Ataques a instalações nucleares

O exército israelense confirmou o ataque ao reator nuclear de água pesada em Arak, no centro do Irã, logo após relatos da mídia iraniana sobre bombardeios na região.

Também foram atacadas uma usina de urânio em Yazd, horas depois que a organização de energia atômica do Irã relatou bombardeios por parte dos EUA e Israel.

Rafael Grossi, diretor-geral da Agência Internacional de Energia Atômica (AIEA), pediu contenção militar para evitar acidentes.

O ministro das Relações Exteriores iraniano, Abbas Araghchi, advertiu que o país cobrará um alto preço pelos ataques cometidos por Israel, que, segundo ele, ocorreu em coordenação com os Estados Unidos.

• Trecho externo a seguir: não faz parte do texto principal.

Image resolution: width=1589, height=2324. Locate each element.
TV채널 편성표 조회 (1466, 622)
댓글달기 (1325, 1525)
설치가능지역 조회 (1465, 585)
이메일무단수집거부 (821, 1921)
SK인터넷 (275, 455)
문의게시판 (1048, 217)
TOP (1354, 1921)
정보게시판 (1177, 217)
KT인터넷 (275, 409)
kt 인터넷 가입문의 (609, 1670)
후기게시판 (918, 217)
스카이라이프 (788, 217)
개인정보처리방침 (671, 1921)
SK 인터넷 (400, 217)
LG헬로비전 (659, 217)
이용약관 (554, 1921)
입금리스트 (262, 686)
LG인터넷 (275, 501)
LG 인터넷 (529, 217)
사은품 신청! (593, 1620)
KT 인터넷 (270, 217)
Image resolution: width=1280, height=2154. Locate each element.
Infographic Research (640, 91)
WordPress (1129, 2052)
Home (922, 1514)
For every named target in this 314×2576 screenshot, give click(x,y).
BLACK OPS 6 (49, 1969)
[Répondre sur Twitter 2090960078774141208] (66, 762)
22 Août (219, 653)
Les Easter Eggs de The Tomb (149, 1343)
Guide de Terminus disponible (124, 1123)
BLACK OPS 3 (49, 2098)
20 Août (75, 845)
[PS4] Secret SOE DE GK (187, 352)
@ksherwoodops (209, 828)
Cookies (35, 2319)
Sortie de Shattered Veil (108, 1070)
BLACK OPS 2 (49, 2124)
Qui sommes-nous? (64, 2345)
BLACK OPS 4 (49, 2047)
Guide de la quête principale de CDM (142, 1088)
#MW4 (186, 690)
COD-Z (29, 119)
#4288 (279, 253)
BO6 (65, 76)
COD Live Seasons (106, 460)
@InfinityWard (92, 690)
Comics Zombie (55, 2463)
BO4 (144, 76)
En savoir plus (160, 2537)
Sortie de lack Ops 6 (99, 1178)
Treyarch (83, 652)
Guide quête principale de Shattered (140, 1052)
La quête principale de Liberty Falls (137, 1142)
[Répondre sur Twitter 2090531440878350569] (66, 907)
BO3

A Guarda Revolucionária do Irã alertou funcionários de instalações com participação americana e prometeu ataques em retaliação, orientando trabalhadores a deixarem imediatamente os locais.

Ameaças regionais

O Exército iraniano ameaçou que hotéis hospedando militares americanos poderão ser alvos de ataques, assim como bases em Israel e países vizinhos como Emirados Árabes Unidos, Catar, Kuwait e Bahrein.

O Soufan Center, de Nova York, advertiu que os EUA correm o risco de um erro de avaliação, pois a eliminação de líderes iranianos fortaleceu o papel do Corpo dos Guardiães da Revolução.

Efeitos no Oriente Médio

A guerra, iniciada há um mês com ataques conjuntos de Israel e Estados Unidos contra o Irã, tem se intensificado com bombardeios em várias regiões, incluindo Teerã e o oeste de Israel.

A população local sofre com a insegurança e a falta de renda, como relatam moradores afetados diretamente pelos conflitos.

O conflito se espalhou para o Líbano após represálias do Hezbollah, grupo pró-Irã, levando a uma crise humanitária severa com milhares de mortos e deslocados.

Os ministros do G7 pediram cessar imediato dos ataques contra civis e infraestruturas no Oriente Médio.

Marco Rubio informou sobre avanços nas negociações com aliados para impedir que o Irã controle o estratégico Estreito de Ormuz.

Ali Vaez, especialista do International Crisis Group, resume a situação atual dizendo que os Estados Unidos, Israel e Irã acreditam estar dominando o conflito, porém cada um ainda guarda estratégias para uso futuro.